От листочка лежавшей бумаги рвет Ткачеев конец, свернул трубкой, насыпал из кисета махоркой, и, дав прогореть синей вони тлеющей спички, закурил.
— Ездили мы все эти дни со Степаном по заводам, — продолжал он, окутываясь, как пароход, плотными клубами дыма. — …Говорить не дают. Гонят, гулом гудят. «Господа комиссары! Как генерал к городу, так вы теперь к нам на заводы, а раньше где были? Шоколады жрали?! Где ваш Зудин? Давай его сюда, мы расправимся! Нам не каждый день выдают по восьмушке, а он шоколад?! У нас с голодухи мрут в холоде дети, а он с балериной в шелках?! Чего вы его защищаете? Али рука руку моет? Покеда при нас вы эту мразь не изничтожите в корень — мы вам больше не верим. Не верим, не верим! И никуда не пойдем. Жрите свои шоколады!..» И ведь это кричат все рабочие. Демагогия, скажешь? Отсталые массы? А по-моему, так они правы. Ведь шоколад-то он взял? Взял. Доказывай теперь, что это не взятка. От белогвардейки? Нет, от «нашей», от «большевички». Как же, надуешь! По роже видать мамзель-стрекозель, чем она дышит.
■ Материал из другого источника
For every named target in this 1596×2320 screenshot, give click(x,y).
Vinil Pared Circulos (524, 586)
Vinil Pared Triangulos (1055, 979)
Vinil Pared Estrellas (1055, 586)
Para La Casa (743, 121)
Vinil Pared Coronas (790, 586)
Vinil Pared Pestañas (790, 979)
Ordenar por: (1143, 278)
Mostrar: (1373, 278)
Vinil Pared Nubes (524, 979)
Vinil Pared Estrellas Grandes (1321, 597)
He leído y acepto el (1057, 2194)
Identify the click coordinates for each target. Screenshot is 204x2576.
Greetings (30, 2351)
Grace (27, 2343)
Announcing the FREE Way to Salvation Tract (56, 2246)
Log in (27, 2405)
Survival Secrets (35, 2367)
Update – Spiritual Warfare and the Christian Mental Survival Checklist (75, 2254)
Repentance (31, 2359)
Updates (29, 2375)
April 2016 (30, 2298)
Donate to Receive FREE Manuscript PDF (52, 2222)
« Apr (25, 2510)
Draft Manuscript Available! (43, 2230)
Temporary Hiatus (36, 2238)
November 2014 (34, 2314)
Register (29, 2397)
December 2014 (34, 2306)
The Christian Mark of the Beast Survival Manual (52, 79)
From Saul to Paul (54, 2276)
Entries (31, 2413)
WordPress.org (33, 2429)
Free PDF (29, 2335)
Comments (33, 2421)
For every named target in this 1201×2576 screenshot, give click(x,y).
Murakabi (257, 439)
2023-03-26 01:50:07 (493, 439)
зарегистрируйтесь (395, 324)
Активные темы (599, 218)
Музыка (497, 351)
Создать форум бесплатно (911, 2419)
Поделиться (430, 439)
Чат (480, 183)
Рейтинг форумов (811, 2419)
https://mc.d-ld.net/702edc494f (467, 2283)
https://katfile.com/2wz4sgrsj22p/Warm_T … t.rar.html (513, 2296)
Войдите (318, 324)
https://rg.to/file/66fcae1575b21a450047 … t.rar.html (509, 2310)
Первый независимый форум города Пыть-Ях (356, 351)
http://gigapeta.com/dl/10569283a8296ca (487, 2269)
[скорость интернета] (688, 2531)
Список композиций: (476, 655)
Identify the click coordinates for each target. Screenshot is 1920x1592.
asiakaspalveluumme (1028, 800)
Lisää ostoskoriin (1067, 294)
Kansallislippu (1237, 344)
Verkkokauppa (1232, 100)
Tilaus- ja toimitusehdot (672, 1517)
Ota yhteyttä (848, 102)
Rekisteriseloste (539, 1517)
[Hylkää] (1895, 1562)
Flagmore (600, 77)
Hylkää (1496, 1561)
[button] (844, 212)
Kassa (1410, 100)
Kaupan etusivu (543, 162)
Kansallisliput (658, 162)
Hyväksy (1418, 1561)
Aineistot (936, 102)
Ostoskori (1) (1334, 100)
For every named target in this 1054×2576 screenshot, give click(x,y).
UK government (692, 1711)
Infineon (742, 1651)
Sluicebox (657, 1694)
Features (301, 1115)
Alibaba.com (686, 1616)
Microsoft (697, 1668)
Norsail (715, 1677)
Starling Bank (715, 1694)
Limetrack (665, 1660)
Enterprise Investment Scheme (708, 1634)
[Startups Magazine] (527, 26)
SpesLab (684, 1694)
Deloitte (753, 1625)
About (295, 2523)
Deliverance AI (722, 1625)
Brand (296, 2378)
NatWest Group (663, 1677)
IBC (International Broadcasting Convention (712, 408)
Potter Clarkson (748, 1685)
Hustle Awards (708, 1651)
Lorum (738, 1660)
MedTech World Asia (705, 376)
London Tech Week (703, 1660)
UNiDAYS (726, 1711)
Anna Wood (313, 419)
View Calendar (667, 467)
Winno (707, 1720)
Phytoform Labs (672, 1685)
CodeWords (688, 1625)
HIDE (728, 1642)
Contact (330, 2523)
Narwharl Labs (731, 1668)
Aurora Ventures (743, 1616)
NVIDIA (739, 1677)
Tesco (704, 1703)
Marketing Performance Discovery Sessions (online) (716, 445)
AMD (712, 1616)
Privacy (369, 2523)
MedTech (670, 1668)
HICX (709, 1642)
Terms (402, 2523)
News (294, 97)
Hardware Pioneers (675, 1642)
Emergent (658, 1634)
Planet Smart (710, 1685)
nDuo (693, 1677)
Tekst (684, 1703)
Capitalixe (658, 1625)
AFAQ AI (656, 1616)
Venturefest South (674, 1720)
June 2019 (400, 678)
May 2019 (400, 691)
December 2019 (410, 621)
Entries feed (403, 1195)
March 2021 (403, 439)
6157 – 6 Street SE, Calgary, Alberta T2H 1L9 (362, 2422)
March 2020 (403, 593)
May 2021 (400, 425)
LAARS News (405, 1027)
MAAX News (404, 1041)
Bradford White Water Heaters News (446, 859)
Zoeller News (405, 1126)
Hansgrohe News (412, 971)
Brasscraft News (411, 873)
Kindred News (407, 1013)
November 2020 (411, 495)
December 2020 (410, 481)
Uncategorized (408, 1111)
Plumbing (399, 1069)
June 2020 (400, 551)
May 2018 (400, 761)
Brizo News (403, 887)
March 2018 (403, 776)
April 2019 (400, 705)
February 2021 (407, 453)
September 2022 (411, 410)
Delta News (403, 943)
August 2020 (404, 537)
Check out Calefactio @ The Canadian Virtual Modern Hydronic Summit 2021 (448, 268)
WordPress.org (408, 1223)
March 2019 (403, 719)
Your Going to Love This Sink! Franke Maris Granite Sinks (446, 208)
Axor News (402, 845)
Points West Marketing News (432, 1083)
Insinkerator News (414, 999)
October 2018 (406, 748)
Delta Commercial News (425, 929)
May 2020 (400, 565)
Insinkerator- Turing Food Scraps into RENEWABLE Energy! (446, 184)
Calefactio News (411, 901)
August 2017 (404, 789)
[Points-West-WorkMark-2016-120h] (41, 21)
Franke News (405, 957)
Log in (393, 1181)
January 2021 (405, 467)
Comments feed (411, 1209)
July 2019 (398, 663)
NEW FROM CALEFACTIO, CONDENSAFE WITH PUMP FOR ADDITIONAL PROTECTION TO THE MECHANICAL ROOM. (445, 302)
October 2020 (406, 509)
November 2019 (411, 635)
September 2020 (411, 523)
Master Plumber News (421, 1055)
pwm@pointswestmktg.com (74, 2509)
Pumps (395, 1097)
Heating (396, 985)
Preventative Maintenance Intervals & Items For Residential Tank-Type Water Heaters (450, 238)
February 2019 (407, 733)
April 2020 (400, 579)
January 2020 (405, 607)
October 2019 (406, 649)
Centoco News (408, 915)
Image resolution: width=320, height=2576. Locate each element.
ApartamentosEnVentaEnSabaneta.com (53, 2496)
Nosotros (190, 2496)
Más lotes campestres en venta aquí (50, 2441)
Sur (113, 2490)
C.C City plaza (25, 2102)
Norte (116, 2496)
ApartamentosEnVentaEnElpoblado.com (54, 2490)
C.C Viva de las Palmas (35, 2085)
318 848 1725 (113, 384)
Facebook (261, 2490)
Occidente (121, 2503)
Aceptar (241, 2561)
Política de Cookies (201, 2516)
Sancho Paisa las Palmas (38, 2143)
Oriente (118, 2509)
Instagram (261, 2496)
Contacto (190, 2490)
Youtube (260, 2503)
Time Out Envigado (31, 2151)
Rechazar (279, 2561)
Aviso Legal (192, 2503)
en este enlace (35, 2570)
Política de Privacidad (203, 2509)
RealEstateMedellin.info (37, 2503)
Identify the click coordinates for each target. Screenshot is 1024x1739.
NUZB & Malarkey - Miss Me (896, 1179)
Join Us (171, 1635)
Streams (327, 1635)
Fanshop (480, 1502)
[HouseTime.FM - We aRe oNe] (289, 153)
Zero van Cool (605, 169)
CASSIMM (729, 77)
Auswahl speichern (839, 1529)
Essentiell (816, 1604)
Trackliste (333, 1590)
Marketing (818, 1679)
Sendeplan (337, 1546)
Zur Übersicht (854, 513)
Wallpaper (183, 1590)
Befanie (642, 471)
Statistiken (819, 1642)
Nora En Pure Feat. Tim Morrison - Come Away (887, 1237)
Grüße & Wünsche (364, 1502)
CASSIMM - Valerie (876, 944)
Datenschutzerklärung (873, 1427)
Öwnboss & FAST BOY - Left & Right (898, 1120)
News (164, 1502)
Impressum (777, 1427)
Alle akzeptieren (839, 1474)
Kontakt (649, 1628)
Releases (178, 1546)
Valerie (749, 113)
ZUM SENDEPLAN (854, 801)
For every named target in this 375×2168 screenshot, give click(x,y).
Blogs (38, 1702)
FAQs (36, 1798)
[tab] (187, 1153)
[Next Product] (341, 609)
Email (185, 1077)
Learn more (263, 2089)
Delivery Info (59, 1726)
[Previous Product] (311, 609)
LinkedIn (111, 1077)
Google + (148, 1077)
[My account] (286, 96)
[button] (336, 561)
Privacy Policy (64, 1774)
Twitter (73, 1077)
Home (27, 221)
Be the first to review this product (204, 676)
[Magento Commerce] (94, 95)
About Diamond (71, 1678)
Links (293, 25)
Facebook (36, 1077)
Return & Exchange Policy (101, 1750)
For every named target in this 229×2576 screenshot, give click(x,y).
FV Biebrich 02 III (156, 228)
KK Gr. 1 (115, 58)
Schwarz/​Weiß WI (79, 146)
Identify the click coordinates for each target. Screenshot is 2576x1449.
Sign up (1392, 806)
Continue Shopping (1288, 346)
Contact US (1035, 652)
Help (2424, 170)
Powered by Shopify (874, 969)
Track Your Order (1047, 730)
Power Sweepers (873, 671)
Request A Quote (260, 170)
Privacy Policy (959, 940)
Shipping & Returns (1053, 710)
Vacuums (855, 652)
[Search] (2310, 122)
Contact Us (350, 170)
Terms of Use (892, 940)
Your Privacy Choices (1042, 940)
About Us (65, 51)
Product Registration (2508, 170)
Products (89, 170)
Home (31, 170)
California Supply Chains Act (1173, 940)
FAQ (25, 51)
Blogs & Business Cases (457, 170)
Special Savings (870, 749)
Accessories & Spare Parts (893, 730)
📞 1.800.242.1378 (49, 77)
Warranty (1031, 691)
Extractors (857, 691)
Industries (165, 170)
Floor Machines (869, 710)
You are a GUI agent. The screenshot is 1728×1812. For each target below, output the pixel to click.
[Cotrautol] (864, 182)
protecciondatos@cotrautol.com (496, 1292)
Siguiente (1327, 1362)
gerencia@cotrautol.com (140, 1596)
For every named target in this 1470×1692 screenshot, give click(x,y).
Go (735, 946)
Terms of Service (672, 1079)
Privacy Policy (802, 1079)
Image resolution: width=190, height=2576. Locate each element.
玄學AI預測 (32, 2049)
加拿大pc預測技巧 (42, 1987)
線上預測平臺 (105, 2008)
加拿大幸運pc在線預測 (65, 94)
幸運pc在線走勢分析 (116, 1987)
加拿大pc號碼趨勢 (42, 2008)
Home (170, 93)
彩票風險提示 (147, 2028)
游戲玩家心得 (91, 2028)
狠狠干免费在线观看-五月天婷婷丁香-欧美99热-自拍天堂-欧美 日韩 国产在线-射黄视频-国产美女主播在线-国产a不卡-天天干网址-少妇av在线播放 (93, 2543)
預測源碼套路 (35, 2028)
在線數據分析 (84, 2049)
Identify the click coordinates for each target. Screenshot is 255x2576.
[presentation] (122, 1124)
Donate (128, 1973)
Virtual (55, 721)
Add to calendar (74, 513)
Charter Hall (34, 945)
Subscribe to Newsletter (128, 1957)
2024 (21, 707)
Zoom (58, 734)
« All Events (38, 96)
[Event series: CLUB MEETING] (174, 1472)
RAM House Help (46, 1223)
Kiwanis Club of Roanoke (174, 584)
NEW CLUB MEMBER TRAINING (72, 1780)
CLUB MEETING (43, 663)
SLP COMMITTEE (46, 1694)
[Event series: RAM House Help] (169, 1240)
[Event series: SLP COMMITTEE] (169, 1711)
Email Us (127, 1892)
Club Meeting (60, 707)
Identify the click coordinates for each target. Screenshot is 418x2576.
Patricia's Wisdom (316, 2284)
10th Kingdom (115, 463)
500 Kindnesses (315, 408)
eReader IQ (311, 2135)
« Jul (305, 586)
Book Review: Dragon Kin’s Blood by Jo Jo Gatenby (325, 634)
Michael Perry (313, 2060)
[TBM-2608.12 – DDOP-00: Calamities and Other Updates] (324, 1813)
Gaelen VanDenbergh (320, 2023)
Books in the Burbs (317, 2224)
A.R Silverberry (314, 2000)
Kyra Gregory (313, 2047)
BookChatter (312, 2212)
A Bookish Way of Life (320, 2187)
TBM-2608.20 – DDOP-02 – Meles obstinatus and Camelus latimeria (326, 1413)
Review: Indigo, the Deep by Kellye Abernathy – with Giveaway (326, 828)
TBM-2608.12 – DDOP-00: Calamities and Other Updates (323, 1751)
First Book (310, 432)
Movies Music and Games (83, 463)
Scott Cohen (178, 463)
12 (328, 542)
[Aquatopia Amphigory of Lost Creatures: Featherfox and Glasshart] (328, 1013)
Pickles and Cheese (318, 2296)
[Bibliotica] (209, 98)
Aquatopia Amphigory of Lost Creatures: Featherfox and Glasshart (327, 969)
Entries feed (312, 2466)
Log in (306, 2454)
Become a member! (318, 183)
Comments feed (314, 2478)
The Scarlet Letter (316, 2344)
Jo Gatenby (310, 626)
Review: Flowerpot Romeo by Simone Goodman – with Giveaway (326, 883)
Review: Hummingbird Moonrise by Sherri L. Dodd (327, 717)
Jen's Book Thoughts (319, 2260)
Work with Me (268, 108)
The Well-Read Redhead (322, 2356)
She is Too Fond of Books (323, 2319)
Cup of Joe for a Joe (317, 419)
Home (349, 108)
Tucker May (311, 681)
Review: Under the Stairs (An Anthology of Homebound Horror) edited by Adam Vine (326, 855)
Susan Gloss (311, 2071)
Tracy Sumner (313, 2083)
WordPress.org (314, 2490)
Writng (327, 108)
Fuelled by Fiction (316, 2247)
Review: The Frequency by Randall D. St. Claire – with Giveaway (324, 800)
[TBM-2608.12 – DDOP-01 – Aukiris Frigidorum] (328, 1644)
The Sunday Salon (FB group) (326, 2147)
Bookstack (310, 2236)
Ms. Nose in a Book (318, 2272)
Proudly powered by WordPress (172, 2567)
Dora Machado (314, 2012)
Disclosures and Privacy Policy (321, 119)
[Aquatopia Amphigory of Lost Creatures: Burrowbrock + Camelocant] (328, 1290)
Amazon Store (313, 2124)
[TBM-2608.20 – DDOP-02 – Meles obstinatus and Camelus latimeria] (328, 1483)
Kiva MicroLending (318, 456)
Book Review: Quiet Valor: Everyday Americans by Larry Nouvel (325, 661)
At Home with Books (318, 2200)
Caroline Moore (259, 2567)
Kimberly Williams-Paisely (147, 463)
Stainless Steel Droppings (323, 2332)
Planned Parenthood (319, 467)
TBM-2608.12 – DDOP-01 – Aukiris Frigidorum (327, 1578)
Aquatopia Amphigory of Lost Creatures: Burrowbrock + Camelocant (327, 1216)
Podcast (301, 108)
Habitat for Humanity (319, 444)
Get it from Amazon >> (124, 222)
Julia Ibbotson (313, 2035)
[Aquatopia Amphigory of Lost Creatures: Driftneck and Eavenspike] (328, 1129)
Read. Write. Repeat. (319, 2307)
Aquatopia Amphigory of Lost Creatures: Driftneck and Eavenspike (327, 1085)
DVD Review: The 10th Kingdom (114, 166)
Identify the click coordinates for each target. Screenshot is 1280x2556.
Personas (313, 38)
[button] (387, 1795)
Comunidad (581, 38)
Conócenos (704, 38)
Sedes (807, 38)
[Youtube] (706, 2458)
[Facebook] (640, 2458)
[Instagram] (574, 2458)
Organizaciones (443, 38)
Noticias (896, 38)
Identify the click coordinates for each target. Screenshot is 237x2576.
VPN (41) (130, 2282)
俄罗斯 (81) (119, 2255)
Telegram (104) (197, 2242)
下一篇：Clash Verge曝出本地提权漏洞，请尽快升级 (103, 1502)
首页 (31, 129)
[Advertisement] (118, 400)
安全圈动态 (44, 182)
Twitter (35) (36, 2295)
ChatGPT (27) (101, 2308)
И ведь об этом весь город, все красноармейцы, все заводы, — все решительно знают! Вот поди-ка ты теперь, Щеглов, и втолкуй им всем сразу, что все это махонькая ошибочка, так — пустячки. Поди, поговори-ка с рабочими. Убеди, чтобы вышли на фронт, иначе город падет. Да что там — с рабочими! Ты разубеди-ка вот нашу широкую партийную публику, ну, хотя бы в том, что Зудин не брал золота! А где ж оно?! Вот почему и эсэры и меньшевистики задрали носы. Их тянет на падаль. Ведь только подумать: в Совете, в нашем Совете поднять вдруг вопрос о роспуске чеки! И в какой момент, ты подумай-ка! А знаешь ли, Щеглов, что за это голоснула добрая часть наших коммунистов, не говоря уже о всех беспартийных?! Что на это ты скажешь? Или, дескать, на то мы и большевики, чтобы все разъяснить и всех переубедить. Где? Когда?! А потом, что ты будешь им там разъяснять? Не виноват-де, Зудин, что так, мол и так, мол, одиночный боец, разведчик. Заладил свое «не виноват». А кто тогда, спрашивается, вообще виноват? Никто и ни в чем. Ни ты и ни я, ни Колчак, ни Деникин. Ну, и что ж из-за этого? Будем в «невинности» нашей пакости делать, а заводы и Красная армия будут молчать: не виновны вишь! Ну, уж нет, милый, дудки. На эсэров и меньшевистиков и на всю свору обливателей — нам наплевать.